Calcium Fouling in Barometric Leg of a Direct-Contact Condensor


Calcium Fouling in Barometric Leg of a Direct-Contact CondensorWe were recently out at a customer’s site, where we had been contracted to replace an existing fully integrated and original steel barometric direct-contact condenser with a new stainless-steel material direct-contact condenser. We made an amazing discovery. After 60 years of operating the evaporator, the barometric leg discharging out of the condenser formed many layers of calcium fouling. The extent of these layers was close to 2 inches of calcium layering in a 12-inch diameter pipe. That is a reduction of the cooling water line opening of 55%.

The customer had to drain the cooling water out of the system every day because they had to break the vacuum during their Cleaning in Place (CIP) of the falling film evaporator system. The chemicals used for CIP would have destroyed the steel piping. For that reason, the vacuum and condensing of the boiling vapors into the cooling water would have corroded the steel components in the cooling water loop.
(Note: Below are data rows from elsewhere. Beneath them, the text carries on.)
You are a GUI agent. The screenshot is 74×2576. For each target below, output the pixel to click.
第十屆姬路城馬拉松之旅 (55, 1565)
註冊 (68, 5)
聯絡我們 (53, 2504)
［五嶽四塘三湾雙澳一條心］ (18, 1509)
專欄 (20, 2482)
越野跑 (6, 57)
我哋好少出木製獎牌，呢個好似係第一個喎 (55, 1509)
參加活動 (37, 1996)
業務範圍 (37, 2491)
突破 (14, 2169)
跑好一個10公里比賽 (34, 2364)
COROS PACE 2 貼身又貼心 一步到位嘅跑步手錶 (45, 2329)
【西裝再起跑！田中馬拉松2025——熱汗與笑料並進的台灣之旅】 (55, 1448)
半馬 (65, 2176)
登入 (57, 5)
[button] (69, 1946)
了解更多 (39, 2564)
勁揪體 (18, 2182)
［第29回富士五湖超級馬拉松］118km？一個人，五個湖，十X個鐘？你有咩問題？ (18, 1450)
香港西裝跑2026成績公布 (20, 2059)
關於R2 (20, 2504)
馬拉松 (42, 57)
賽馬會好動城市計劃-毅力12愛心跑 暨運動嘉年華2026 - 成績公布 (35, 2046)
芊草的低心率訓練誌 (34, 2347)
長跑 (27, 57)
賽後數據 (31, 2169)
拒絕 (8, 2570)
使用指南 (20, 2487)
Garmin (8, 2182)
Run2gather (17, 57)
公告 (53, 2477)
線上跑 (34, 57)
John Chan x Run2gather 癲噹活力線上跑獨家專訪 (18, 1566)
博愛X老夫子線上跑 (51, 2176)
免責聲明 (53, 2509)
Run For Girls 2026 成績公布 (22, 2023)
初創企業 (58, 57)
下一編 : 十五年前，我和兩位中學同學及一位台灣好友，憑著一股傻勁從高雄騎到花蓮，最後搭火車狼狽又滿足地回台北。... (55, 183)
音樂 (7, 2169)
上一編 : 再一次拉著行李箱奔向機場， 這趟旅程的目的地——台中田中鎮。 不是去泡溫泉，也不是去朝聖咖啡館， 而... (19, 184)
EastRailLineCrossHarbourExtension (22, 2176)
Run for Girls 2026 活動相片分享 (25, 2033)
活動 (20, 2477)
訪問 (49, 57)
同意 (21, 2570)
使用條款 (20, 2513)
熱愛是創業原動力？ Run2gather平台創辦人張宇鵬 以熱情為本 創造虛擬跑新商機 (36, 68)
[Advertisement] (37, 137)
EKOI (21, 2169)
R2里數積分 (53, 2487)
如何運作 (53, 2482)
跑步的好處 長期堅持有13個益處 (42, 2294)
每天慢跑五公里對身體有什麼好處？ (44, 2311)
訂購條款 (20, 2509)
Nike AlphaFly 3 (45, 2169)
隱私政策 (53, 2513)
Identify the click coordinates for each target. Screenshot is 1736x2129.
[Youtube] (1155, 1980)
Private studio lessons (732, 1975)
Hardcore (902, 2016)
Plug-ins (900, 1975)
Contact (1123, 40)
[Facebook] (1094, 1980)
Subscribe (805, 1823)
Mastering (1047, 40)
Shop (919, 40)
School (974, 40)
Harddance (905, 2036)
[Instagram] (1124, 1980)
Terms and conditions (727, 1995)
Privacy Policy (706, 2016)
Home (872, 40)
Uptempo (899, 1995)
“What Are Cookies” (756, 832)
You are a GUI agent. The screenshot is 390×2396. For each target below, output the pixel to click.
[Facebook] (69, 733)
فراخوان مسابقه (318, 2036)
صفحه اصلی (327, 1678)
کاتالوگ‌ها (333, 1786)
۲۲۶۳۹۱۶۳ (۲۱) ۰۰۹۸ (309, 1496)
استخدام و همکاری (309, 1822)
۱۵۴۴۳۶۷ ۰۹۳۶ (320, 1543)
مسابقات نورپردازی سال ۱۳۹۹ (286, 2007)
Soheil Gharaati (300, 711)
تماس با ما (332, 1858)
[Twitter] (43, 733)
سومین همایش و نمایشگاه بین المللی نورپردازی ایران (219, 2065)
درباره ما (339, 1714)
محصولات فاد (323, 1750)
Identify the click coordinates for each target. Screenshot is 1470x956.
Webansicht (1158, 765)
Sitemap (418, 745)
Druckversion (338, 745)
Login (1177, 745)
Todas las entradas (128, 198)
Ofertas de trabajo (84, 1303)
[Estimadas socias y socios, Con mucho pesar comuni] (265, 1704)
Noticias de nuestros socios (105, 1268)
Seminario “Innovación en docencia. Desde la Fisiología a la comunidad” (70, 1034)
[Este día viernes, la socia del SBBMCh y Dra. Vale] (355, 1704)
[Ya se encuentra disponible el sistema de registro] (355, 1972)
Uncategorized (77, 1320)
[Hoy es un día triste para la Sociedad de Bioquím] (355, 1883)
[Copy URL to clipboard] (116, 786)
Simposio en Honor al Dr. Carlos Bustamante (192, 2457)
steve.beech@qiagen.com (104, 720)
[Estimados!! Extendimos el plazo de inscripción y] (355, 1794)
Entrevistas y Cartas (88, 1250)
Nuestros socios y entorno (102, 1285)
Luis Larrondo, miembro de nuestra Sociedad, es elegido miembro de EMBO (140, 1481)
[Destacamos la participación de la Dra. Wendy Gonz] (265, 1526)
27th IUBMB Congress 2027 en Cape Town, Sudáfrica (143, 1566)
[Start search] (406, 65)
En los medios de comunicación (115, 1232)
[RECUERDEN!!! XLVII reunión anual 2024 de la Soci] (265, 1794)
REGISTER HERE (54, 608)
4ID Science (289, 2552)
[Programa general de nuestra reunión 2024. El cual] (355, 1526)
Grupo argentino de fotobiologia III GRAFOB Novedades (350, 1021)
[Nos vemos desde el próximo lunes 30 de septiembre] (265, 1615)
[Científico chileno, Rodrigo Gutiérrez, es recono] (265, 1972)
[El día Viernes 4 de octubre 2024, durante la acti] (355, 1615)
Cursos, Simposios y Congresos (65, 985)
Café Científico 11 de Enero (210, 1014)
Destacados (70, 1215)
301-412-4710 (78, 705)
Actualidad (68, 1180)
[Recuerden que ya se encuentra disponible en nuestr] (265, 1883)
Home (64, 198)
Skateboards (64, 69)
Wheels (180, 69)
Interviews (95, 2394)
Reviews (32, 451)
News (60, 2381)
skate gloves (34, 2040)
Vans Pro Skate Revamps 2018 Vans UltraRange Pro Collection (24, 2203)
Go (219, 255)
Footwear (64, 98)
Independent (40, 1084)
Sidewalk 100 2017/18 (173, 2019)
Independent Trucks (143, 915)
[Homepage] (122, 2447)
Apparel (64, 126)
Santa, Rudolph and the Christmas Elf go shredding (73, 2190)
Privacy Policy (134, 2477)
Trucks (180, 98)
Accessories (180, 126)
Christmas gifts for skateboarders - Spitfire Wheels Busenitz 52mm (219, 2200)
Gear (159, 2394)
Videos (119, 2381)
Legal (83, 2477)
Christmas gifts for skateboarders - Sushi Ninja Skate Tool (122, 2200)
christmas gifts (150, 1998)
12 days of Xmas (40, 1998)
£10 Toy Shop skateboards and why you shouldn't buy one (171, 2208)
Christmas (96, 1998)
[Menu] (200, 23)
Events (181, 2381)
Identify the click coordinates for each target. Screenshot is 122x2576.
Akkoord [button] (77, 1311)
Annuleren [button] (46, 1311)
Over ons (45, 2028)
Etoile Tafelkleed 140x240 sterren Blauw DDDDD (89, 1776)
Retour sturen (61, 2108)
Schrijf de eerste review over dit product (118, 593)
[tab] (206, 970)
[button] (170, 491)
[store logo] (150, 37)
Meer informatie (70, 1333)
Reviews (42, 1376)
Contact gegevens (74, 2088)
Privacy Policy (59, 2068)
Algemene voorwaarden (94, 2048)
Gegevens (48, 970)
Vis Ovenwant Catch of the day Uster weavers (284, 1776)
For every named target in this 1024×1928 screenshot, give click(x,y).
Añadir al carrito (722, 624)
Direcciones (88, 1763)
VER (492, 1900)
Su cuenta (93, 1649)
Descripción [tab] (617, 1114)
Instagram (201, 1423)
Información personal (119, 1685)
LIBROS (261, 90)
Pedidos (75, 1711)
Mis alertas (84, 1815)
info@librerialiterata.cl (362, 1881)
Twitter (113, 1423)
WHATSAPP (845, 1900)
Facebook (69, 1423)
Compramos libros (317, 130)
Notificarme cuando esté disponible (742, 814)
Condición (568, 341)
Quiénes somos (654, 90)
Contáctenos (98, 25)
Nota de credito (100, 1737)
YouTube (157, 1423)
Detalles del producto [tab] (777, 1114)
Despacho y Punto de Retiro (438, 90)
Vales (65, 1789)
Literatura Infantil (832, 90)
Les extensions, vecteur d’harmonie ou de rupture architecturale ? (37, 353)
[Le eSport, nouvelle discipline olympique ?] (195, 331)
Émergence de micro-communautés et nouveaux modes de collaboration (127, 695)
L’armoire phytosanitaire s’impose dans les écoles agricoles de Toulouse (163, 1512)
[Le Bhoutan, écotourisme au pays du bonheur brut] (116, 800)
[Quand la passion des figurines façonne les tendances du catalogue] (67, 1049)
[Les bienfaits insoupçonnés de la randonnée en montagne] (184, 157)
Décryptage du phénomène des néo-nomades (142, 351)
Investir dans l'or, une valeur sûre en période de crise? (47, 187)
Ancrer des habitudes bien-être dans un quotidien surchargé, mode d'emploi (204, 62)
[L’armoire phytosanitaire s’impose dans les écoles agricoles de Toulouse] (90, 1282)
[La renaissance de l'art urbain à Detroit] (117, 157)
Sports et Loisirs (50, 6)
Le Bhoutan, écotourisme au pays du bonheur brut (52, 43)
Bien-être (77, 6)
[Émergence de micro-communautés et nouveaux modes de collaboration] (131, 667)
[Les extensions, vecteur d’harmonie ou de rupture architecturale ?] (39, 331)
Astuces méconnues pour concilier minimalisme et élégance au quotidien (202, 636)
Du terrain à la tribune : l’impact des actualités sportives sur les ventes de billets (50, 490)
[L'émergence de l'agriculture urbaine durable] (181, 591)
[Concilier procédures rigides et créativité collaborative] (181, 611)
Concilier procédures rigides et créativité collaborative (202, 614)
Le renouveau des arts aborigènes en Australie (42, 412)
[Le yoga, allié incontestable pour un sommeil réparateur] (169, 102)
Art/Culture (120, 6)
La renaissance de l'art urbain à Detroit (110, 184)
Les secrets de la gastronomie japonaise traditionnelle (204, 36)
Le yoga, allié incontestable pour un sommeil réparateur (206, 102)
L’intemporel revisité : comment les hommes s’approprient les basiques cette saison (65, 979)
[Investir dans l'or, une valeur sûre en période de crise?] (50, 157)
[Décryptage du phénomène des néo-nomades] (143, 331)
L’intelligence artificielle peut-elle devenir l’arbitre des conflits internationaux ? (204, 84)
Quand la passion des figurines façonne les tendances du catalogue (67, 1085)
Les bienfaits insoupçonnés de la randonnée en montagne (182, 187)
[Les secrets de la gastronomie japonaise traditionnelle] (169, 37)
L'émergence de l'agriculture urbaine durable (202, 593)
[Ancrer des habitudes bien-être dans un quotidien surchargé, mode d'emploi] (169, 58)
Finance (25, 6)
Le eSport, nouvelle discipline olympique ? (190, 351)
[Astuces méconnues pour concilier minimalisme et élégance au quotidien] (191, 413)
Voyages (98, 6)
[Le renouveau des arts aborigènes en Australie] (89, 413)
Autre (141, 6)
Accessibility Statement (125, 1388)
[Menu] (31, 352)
Refilling the cooling water system every day with untreated water created the largest calcium layer I had ever seen. In the daily operation, it came to times where the customer had to turn the cooling water flow down to avoid flooding of the condenser; under those conditions, the cooling water will flow back into the product, which is unacceptable. Nobody expected the calcium layer to be this thick.

Calcium Fouling in Barometric Leg of a Direct-Contact Condensor

We replaced the barometric condenser and included a vapor valve to isolate the cooling water system (partly constructed out of steel materials) and the falling film evaporator system, so the customer can CIP under vacuum conditions.

This meant that our customer:

  1. Can keep the cooling water system full, no daily draining and replacing of the cooling water required.
  2. Did not have to wait to brake and pull vacuum anymore, which saved them an hour of downtime every day.
  3. Got a higher throughput in the summer months. By installing a new barometric leg with a full-bore opening, the cooling water flow is no longer limited to the cooling water return line’s true inner diameter.

Overall, another interesting project, and we have given the customer a good return on their investment, plus the evaporator has been upgraded for years to come.